Numa altura em que as figuras do regime vão clamando pela necessidade de um entendimento de bloco central – caso não haja maioria absoluta – este alinhamento em várias políticas públicas (que será, na aparência, imediatamente combatido pelos militantes dos dois campos) ilustra bem onde estão os principais obstáculos: a personalidade incompatível de Ferreira Leite e de Sócrates e as divergências nas obras públicas (mas veja-se como MFL ontem dobrou a língua e falou em "reavaliação" do TGV). Veremos o que nos reserva o resultado de 27 de Setembro.

Já só faltam 13 dias.
Quarta-feira, 26 de Agosto de 2009
De volta à capital do império depois de um raide de duas semanas em terras nacionais. Algumas notas:
1. Ainda não conseguiram assassinar o Porto Santo (apesar da concentração altamente tóxica, bem acima dos níveis permitidos, de jornalistas e de assessores de imprensa)

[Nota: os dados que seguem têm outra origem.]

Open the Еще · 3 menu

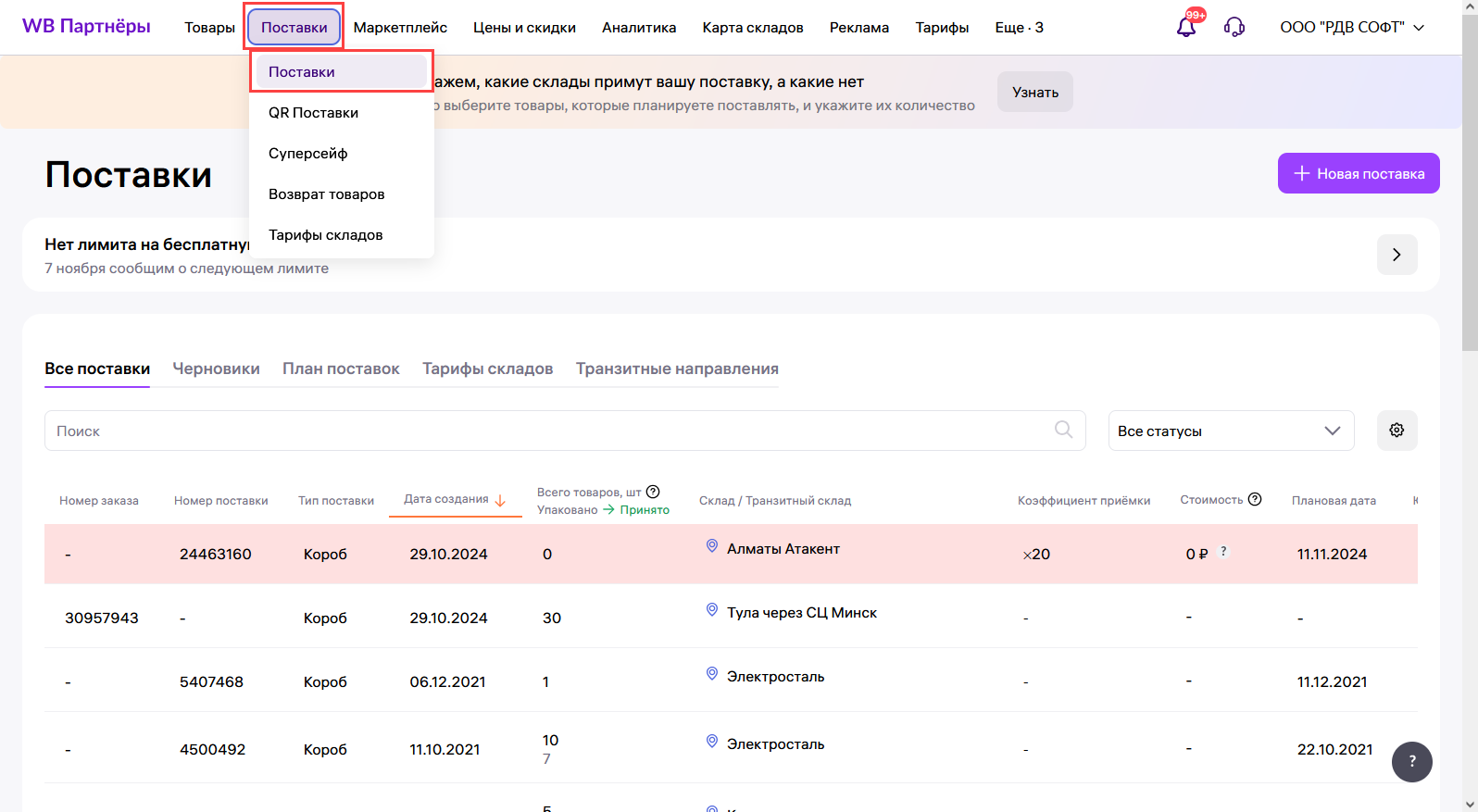click(1019, 27)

2. A praia de Odeceixe é mesmo a mais bonita que conheço (com um mar que exige uma estratégia de entrada e outra de saída)

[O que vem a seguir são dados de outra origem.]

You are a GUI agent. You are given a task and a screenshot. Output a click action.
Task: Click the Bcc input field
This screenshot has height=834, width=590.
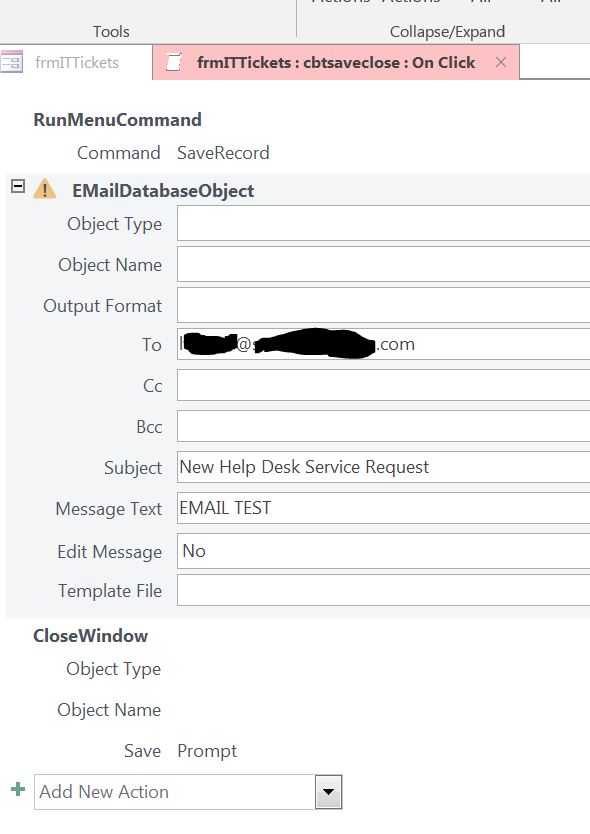click(x=384, y=426)
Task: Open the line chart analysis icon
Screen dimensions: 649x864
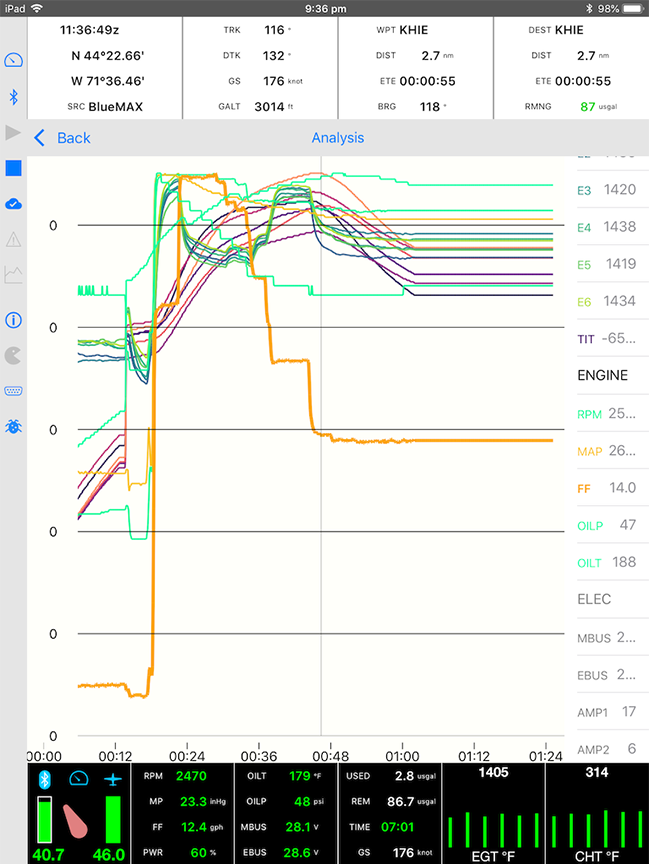Action: pyautogui.click(x=14, y=273)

3. O serviço nos restaurantes continua a ser uma das grandes tragédias nacionais (Calhetas em Porto Santo e Portas do Mar na Ria Formosa são tristes exemplos).
4. O Marujo, na Figueira da Foz, serve a melhor maionese em terras lusas
5. Viajar na A1 e na A2 em Agosto e sair ileso da experiência equivale a disfrutar da segurança e tranquilidade de um dia de sol em Cabul. O horror é pontuado por momentos de grande humor, perante a aproximação dos painéis com os preços do combustível nas áreas de serviço.
6. Havia muita gente a ler o i nas praias (Figueira, Costa Vicentina, Algarve).
Por agora é tudo. Há mais um dia de férias para gozar.
Terça-feira, 25 de Agosto de 2009
Diogo Vasconcelos, em entrevista ao i - "Os políticos do passado são sobretudo megafones. Querem transmitir uma mensagem mas ouvem pouco, salvo através de focus groups. Os políticos do presente e do futuro têm de orquestrar a inteligência colectiva. Têm de saber passar por cima da redoma que os envolve, captar a imaginação e envolver os cidadãos na construção do futuro. Devem impor-se pela confiança e não pelo temor reverencial. O seu desígnio não é um conceito de justiça meramente formal, mas o desenvolvimento das capacidades (no sentido de Aymarta Sen) para que cada um atinja o seu potencial".
Estatuto Do Aluno: A Grande Arma Contra O Insucesso, de
Paulo Guinote n'
A Educação do meu Umbigo - Aqui desmonta-se uma parte da mistificação dos resultados assombrosos da queda do insucesso escolar, em que os adolescentes portugueses foram contagiados por um ataque de inteligêncial fulminante. Os posts anteriores também são de leitura obrigatória.
Burocracia e coação para passar alunos - da jornalista
Natália Faria, no
Público de hoje. Explica como é difícil chumbar um aluno - ou reter, como se diz agora.
Segunda-feira, 24 de Agosto de 2009
No seu programa de 2005 o PS prometeu "reduzir o insucesso escolar para metade".
Já tinha escrito aqui que
há promessas que não se fazem e é muito pior quando se cumprem.
Ao prometer a baixa do insucesso logo para metade - o erro é sobretudo quantificar - tem de se aldrabar forçosamente para atingir a meta. O sucesso escolar depende mais do esforço individual de cada um dos estudantes do que de qualquer outro aspecto e nisso os governos não metem prego nem estopa.
Sócrates disse esta tarde que "
aqueles que dizem que [a baixa do insucesso] é resultado de facilitismo estão apenas a insultar os professores e a escola pública". Se o PM acha que isto é um insulto, tem o dever de me processar.
Reduzir o insucesso escolar para metade é uma promessa que não se faz, porque há muitos truques para os alunos aumentarem as notas. Pode-se dificultar burocraticamente os chumbos; pôr a avaliação dos professores dependente das notas dos alunos; fazer exames mais fáceis; apresentar grelhas de correcção benevolentes, etc, etc... Não me impressiona este resultado, lamento.